Abraham (Ibrahim)

L’histoire d’Abraham est riche en événement historiques et en leçons de spiritualité et de morale. De sa longue biographie nous mettrons seulement en relief quelques faits saillants.

D’abord Abraham n’était pas juif.

Natif d’Ur, il était babylonien, de race sémitique, mais non spécifiquement juive. Son père, choqué par son monothéisme, le dénonce à Nemrod qui, comme lui, pratiquait une religion (astrolâtrie) tout à fait différente du Judaïsme. D’autant plus différente que le Judaïsme est postérieur à son époque et qu’alors l’appartenance à une confession se confondait avec l’appartenance à une ethnie.

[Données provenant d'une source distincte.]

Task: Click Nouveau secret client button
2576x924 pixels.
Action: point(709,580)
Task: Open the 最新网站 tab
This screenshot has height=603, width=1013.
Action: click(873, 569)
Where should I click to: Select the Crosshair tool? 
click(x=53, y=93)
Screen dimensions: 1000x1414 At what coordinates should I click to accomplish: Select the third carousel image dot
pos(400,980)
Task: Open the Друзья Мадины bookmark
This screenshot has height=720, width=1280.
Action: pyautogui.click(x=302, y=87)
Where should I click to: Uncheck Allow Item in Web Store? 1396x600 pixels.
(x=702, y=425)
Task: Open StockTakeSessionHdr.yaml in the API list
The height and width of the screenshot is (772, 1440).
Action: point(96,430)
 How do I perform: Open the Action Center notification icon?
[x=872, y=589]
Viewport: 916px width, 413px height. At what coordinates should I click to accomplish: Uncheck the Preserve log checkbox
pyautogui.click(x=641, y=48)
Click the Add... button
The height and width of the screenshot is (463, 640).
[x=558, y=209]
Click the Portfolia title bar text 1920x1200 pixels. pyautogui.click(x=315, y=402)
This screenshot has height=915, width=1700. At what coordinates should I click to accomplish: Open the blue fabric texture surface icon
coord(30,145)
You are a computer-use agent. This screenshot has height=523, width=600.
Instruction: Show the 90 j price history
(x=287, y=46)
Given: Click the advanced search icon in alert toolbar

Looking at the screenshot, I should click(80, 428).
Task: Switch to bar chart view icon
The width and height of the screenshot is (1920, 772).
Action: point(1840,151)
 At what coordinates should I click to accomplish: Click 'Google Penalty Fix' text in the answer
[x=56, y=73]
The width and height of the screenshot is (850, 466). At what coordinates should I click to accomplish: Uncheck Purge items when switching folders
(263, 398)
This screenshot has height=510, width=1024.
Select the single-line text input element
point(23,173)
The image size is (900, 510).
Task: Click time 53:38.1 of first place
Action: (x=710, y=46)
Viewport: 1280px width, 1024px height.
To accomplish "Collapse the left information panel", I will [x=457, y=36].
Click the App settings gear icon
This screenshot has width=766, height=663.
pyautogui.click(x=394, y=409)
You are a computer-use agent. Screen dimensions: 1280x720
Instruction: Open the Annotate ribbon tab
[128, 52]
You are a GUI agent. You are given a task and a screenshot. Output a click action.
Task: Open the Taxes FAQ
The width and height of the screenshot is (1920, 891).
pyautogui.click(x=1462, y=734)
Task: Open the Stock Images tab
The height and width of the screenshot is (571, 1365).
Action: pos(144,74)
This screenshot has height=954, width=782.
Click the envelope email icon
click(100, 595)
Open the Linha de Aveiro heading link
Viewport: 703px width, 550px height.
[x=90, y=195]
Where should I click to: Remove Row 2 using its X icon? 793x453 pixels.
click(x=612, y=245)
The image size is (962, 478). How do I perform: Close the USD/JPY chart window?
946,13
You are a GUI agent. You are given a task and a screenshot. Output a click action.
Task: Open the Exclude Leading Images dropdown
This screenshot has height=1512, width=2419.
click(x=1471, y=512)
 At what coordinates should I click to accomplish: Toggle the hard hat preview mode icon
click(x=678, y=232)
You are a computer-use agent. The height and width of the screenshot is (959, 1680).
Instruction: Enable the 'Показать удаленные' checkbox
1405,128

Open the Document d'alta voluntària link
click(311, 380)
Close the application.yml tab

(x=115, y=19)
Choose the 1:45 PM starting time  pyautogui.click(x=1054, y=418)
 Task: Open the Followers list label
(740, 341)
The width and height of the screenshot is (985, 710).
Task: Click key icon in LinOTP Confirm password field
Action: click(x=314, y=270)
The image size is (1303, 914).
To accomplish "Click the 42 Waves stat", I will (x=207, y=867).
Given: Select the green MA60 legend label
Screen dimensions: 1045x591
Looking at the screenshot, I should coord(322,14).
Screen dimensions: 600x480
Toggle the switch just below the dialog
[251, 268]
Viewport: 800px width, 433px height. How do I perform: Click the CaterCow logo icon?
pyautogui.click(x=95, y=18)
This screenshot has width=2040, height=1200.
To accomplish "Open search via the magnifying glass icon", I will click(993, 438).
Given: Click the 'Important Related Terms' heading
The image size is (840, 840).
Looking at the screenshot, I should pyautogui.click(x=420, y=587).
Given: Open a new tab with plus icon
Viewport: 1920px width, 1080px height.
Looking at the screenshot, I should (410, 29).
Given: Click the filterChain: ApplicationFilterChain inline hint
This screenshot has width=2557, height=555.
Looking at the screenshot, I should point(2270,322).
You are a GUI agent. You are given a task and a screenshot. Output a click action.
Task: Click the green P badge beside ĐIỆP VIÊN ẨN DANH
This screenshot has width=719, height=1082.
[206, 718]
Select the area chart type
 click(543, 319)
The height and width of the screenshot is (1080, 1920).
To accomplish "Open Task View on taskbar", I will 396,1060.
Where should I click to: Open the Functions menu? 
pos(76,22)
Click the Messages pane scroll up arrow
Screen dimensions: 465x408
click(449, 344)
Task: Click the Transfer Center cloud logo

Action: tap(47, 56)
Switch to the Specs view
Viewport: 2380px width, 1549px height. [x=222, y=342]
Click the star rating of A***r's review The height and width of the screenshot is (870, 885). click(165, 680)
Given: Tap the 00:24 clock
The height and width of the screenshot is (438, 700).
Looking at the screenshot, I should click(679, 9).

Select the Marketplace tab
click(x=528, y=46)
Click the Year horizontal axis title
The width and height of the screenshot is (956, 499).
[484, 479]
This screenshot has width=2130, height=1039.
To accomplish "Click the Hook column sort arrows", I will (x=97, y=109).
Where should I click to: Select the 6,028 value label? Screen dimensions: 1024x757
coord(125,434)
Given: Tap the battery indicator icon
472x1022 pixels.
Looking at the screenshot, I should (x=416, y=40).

Les tribulations d’Abraham à travers le Proche-Orient (Mésopotamie, Syrie, Egypte) ne sauraient en faire un mythe, ni lui attribuer une origine qui n’était pas la sienne. Le grand rabbin Jaïs, de Paris à qui nous nous sommes adressés pour connaître l’opinion officielle du Rabbinat sur l’origine ethnique d’Abraham nous a loyalement affirmé que sur ce point le Judaïsme et l’Islam sont d’accord : Abraham n’était pas juif.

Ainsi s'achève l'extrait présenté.